Wednesday, April 13, 2016

Listening to Prestige Part 179: Jackie McLean

A recent study has found that listening to jazz makes you smarter and more creative. Makes sense to me.

But then...do they seem to be saying that jazz is an undemanding sort of music, so you can put it on as background while you're studying, and that makes you smarter? I couldn't exactly swear to it. I didn't quite read the article all the way through. Maybe I'm not smart enough. So I should listen to more jazz.

And more creative? Absolutely. I always listen to jazz when I write this blog. But maybe I'm not a representative sample. As Etta Place told Butch Cassidy and the Sundance Kid, "your line of work requires a specialized vocabulary."

But I am listening to jazz at the moment, and I am writing, and it's another Friday at Rudy's, and once again the day begins with Breakfast with Jackie, and the same quartet: Mal Waldron, Doug Watkins, Art Taylor.

And once again with a ballad. "When I Fall In Love" was written by Victor Young, who is best known for writing lush movie scores like Around the World in Eighty Days, but who actually had something of a jazz connection, which probably shouldn't be surprising, considering the wonderfully tangled family tree of American music, and which leads me to a convoluted digression, which also shouldn't be surprising, because listening to jazz has made me creative. Young's first big break was something of a reverse spin on jazz, when he was hired by bandleader Isham Jones to take an uptempo jazz number and rearrange it as dreamy ballad. The tune was Hoagy Carmichael's "Stardust," and one would have to say the rearrangement was a success.

It led to Young's being signed by Brunswick records to record more dance music. The recordings were strictly for squares, featuring waltzes and semi-classics, but he was able to give employment to up-and-coming jazz musicians like Bunny Berigan, Tommy Dorsey, Joe Venuti and Eddle Lang. His Wikipedia  entry mentions that one of his most interesting recordings of this period was "Goopy Geer (He Plays the Piano and He Plays By Ear," composed and performed by Herman Hupfeld, who also wrote "When Yuba Plays the Rhumba on the Tuba." Oh, and a little thing called "As Time Goes By."

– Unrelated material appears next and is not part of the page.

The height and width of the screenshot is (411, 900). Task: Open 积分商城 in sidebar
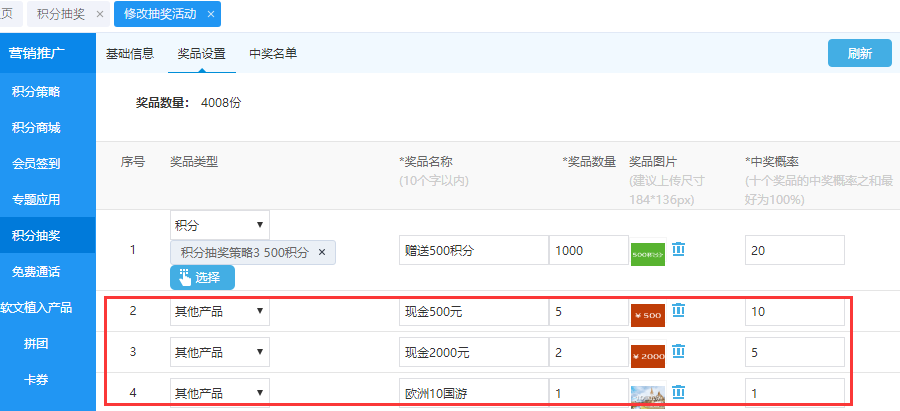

Back to "When I Fall in Love," which has the syrupy quality one might expect from the composer of "Around the World in Eighty Days," but also seems to have the jazz possibilities one could expect from the employer of Berigan, Dorsey, Venuti and Lang, not to mention the Boswell Sisters and Lee Wiley. At any rate, it has a remarkable jazz pedigree, with recordings by any number of the giants. Here it's given a rendition that's less reverent than McLean's "Sentimental Journey," and hits just the right tone for the material. Great stuff.

"Abstractions" is one of Mal Waldron's first recorded compositions, and he would go on to establisn himself as a significant jazz composer, best known for John Coltrane's "Soul Eyes."

As with the previous Friday, McLean roped in a couple of the cats who were on tap for the next session: Donald Byrd, who had sat in with them the previous week as well, and Hank Mobley, new to the Fridays with Rudy gang. So what do you play if you're getting together for a jam session? How about Charlie Parker? With musicians like this, and a tune by Bird, you can't miss.

This is billed in the discography as a sextet session, even though only one track features the sextet. That track is also the "6" in the title of the album that conjoined the two Fridays: Jackie McLean -- 4, 5 and 6. It was released on both Prestige and New Jazz.